Frameworks for rapid prototyping with HTML, CSS and JavaScript

20 Aug 2012 - 3:08am
1 year ago
7 replies
4937 reads
Josevic
2011

Hi all,

I've been researching a bit on what is the best for rapid prototyping using HTML, CSS, JavaScript.

Until now I was using Balsamiq Mockups, Axure and tools like that but recently I've realized that for some purposes could be appropriate to use "handmade" HTML with style and interactions and refine it and add interactions throught an iterative process.

But I think for rapid prototyping a framework is needed and have to exists already some goods alternatives that make the life easier to designers/developers.

What would you recommend in those cases?

Many thanks.

Comments

23 Aug 2012 - 1:24am
niteshmalap
2012

There are many frameworks which you can use for rapid html prototyping. I will suggest you to use "Bootstrap". Fantastic UI Framework for HTML prototypes. Just now they come up with the 2.1.0 version and its really awsome. Check this link for that http://twitter.github.com/bootstrap/ 

27 Aug 2012 - 4:16pm
tamella
2008

Has anyone compared twitter bootstrap with ZURB framework 3.0?  I'm looking for a comparison grid and pros and cons.  I know foundation uses Sass and twitter bootstrap uses  LESS.  Thanks, Tammy

 

28 Aug 2012 - 4:50am
Jo Packer
2010

I haven't compared Bootstrap with Zurb, but have used it to create a fair few prototypes. Bootstrap is great for getting your ideas into HTML / CSS prototypes fast to share with your team or to put in front of users. If you can already hand code HTML and CSS then you'll find it super simple. I'm not so good on Javascript so Bootstrap makes it faster for me to add Jquery UI elements as the calls are all documented and I'm already calling in the relevant library. I've also found this has helped me improve my javscript skills.

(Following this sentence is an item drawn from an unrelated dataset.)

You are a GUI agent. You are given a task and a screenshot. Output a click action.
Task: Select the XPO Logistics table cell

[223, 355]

Getting closer to the materials that people will actually interact with helps me refine my ideas, interactions and allows me to get feedback from users before we write production quality code. This definitely saves us time in the long run.

Recently I built on top of the Bootstrap framework to make my prototypes look more like the products I'm working on at Songkick.com. I created Kickstrap. It uses the HTML and CSS files from Bootstrap and then I overwrite the styles in Bootstrap to make them look like Songkick components. It's a private project in Github but if you want a copy let me know jo[at]songkick.com

4 Apr 2013 - 8:49am
pkane
2013

Good post, Jo. I agree- Bootstrap's flexibility and inherent responsiveness (depending on layout) to different viewport sizes is one of the best reasons I use it. While I found the documentation good, it could have been better in terms of explaining the native scripting functionality.

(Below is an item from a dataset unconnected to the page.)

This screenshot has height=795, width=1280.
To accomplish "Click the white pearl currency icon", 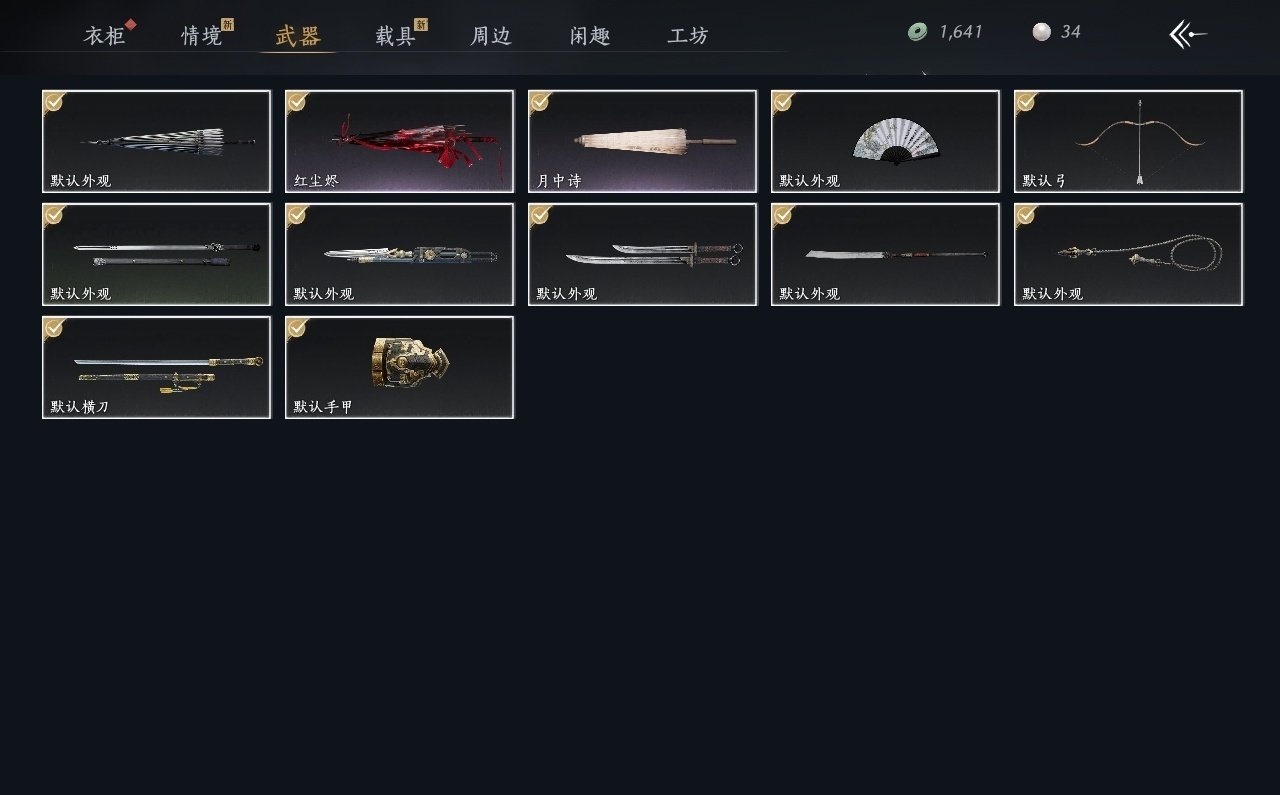I will [x=1041, y=32].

I would definitely be interested in seeing your Songkick project, Jo!

7 Apr 2013 - 12:45am
martinpolley
2007

Bootstrap is good, but you'd do well to give Foundation a look as well. My impression is that Bootstrap has the edge in some areas, while Foundation is stronger in others. In particular, Bootstrap has its own look and feel, which is a bit harder to override than Foundation's. (I explored this a bit more in a recent blog post.)

Cheers,

Martin

(BTW, if anyone's interested in HTML prototyping but doesn't know where to start, I have created a course to help: http://livetyping.capcloud.com/.)

8 Apr 2013 - 4:14am
Jo Packer
2010

Hi pkane you can check out the project on Github

https://github.com/songkick/tourbox-bootstrap

There is a read me to get you started but as we are no longer working on this project it hasn't been updated for some around 7 months and dosen'tuse the new version of Bootstrap but you can get a general idea of how you might adapt the new version to your projects.

8 Apr 2013 - 4:17am
gavinwye
2010

I've been doing some research recently in to different drag and drop solutions for HTML prototyping. I looked at Divshot, UXpin and Easel they are all fairly similar but if you want high quality HTML from your prototype you would do well to look at Divshot. The main focus of the app is creatiing well structured code. The drawback I found with this was that it made it hard to do things that were not catered for in the framework (Bootstrap or Foundation). Easle gives you lots of flexibility which may be more benifical when prototyping if you don't want to get caught up in the details. UXpin is not based on a framework at all which may suit some people and its more of a full UX tool (if such a thing exsists). 

All in all I found that these tools were all good and had there place. I always had to revert back to hand codig something at some point. When I did do that I've been using Hammer for mac and Anvil to simplify and create components.